TASK DIRECTIONS: Repeat only the stretch of lines below that runs from the line with "Image resolution: width=1072" through the line with "Change the field", unaltered.

*** Block opens ***

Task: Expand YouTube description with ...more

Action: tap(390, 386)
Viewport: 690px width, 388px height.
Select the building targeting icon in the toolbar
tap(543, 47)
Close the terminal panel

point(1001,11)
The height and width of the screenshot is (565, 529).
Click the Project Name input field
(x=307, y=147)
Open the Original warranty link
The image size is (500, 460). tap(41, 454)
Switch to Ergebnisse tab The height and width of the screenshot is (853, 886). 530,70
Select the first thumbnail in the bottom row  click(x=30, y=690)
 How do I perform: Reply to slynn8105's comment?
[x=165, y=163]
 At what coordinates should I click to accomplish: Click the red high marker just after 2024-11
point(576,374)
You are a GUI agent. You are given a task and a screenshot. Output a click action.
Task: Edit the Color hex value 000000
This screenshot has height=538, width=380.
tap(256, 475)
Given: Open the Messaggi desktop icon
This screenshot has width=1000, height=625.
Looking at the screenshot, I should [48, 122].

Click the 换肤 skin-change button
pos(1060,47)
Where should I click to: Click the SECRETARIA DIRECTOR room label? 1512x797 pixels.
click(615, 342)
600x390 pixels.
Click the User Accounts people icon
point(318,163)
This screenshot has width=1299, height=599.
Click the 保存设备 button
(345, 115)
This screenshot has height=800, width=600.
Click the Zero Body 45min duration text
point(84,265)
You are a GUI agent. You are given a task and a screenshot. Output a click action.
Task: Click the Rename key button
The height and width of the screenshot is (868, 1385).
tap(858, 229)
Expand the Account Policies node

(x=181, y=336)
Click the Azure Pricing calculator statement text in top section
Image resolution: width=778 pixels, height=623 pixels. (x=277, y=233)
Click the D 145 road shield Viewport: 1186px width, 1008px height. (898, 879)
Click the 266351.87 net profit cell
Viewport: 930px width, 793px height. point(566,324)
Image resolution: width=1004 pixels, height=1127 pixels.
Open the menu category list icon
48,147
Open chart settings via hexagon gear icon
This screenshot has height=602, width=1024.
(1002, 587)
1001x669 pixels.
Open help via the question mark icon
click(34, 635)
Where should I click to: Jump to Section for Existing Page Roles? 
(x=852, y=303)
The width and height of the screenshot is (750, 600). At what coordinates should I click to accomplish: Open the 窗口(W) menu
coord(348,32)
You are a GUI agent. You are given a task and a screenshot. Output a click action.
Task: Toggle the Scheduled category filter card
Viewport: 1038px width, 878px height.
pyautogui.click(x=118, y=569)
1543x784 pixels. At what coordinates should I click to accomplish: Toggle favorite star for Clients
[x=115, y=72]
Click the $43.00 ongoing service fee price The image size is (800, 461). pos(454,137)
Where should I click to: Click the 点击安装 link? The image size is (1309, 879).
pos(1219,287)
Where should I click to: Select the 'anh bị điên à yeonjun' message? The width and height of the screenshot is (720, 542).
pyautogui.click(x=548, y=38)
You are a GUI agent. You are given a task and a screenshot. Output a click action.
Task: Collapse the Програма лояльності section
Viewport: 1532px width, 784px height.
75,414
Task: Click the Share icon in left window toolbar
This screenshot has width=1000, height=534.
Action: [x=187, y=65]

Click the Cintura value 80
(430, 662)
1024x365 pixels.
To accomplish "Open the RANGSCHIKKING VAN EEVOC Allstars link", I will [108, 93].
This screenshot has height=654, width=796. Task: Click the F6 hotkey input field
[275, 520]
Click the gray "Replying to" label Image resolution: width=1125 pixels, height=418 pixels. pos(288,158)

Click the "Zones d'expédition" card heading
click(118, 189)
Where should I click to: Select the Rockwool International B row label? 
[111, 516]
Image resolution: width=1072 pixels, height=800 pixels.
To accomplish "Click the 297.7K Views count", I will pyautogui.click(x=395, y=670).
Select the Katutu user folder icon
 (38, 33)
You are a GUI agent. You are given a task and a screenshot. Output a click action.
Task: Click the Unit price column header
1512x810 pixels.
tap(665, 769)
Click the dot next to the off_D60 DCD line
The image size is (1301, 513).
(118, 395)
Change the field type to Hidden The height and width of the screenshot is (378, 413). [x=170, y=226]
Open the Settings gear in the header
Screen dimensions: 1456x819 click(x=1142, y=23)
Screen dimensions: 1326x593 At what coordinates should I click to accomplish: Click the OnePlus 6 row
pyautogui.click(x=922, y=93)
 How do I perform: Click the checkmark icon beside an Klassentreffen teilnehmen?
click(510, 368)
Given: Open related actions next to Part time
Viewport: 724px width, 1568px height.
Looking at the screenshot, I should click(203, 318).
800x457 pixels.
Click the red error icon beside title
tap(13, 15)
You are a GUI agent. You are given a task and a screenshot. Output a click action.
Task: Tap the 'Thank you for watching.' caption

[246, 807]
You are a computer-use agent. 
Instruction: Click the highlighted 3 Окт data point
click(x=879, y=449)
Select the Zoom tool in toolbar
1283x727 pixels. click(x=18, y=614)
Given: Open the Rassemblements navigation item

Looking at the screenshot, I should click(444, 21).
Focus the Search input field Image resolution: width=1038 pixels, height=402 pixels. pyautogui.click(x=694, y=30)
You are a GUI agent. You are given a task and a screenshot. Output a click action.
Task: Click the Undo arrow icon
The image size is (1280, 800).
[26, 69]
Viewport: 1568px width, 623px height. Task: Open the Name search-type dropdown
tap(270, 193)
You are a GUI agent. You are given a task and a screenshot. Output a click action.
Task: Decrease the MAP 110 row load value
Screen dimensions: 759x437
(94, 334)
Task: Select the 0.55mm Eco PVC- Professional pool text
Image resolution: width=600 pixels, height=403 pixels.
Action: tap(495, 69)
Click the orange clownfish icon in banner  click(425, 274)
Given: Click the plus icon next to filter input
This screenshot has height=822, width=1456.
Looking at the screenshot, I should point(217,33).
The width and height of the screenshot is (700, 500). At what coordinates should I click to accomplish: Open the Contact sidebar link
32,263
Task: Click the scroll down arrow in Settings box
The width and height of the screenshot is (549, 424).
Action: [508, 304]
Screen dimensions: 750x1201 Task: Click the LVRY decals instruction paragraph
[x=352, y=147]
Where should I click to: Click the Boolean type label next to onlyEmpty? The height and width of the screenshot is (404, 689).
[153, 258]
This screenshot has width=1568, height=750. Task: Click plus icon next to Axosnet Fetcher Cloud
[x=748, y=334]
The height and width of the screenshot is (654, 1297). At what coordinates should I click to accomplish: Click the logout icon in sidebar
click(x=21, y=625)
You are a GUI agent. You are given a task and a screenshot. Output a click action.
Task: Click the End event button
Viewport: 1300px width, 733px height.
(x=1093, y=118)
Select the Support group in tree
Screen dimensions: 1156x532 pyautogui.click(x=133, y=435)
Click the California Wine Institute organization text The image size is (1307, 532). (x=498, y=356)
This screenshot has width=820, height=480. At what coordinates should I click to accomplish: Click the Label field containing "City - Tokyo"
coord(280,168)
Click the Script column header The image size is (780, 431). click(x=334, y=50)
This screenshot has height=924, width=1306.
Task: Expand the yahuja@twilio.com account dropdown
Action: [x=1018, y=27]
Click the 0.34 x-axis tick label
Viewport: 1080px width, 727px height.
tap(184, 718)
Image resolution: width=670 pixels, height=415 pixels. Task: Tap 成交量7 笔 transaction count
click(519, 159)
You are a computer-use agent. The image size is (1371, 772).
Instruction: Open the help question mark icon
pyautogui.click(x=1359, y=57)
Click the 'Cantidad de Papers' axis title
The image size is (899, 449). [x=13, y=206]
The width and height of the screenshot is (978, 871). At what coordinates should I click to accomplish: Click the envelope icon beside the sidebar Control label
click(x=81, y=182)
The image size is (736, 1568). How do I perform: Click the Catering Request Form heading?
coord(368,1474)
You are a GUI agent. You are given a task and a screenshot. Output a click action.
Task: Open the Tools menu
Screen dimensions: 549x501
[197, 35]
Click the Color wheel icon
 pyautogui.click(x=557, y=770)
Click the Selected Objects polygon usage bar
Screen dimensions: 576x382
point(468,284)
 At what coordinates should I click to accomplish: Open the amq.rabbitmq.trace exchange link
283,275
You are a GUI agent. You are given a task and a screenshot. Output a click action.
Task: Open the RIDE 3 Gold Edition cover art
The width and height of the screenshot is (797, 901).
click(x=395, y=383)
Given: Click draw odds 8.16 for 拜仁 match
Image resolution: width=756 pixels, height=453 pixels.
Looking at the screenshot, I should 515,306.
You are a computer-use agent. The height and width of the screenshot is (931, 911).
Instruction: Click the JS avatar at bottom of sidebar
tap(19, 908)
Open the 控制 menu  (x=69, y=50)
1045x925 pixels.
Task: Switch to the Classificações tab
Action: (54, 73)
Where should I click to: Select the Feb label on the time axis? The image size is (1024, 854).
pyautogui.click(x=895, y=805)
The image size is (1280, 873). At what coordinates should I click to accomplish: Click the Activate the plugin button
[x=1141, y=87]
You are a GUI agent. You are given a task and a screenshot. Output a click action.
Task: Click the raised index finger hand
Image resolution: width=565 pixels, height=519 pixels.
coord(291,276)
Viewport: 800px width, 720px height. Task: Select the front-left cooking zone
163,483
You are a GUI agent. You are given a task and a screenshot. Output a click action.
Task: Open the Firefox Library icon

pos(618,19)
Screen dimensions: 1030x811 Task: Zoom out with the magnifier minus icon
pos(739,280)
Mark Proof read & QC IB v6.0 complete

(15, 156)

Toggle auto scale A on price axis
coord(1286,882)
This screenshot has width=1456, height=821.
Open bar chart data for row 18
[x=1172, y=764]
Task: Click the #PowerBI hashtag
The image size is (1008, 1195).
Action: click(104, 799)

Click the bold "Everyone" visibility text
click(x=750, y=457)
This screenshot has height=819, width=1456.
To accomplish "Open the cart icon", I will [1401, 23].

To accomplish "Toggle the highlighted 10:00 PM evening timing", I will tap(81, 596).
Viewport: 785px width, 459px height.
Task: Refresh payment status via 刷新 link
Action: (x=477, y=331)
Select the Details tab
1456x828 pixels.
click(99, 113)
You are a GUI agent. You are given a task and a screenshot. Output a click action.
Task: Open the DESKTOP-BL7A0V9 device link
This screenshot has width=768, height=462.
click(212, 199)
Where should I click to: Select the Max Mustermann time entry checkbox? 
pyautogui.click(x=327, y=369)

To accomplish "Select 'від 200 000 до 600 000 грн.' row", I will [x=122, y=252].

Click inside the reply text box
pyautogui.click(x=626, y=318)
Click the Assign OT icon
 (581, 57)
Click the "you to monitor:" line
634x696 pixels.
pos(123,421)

*** Block closes ***

ANSWER:
Image resolution: width=1072 pixels, height=800 pixels.
To accomplish "Click the 297.7K Views count", I will pyautogui.click(x=395, y=670).
Select the Katutu user folder icon
 (38, 33)
You are a GUI agent. You are given a task and a screenshot. Output a click action.
Task: Click the Unit price column header
1512x810 pixels.
tap(665, 769)
Click the dot next to the off_D60 DCD line
The image size is (1301, 513).
(118, 395)
Change the field type to Hidden The height and width of the screenshot is (378, 413). [x=170, y=226]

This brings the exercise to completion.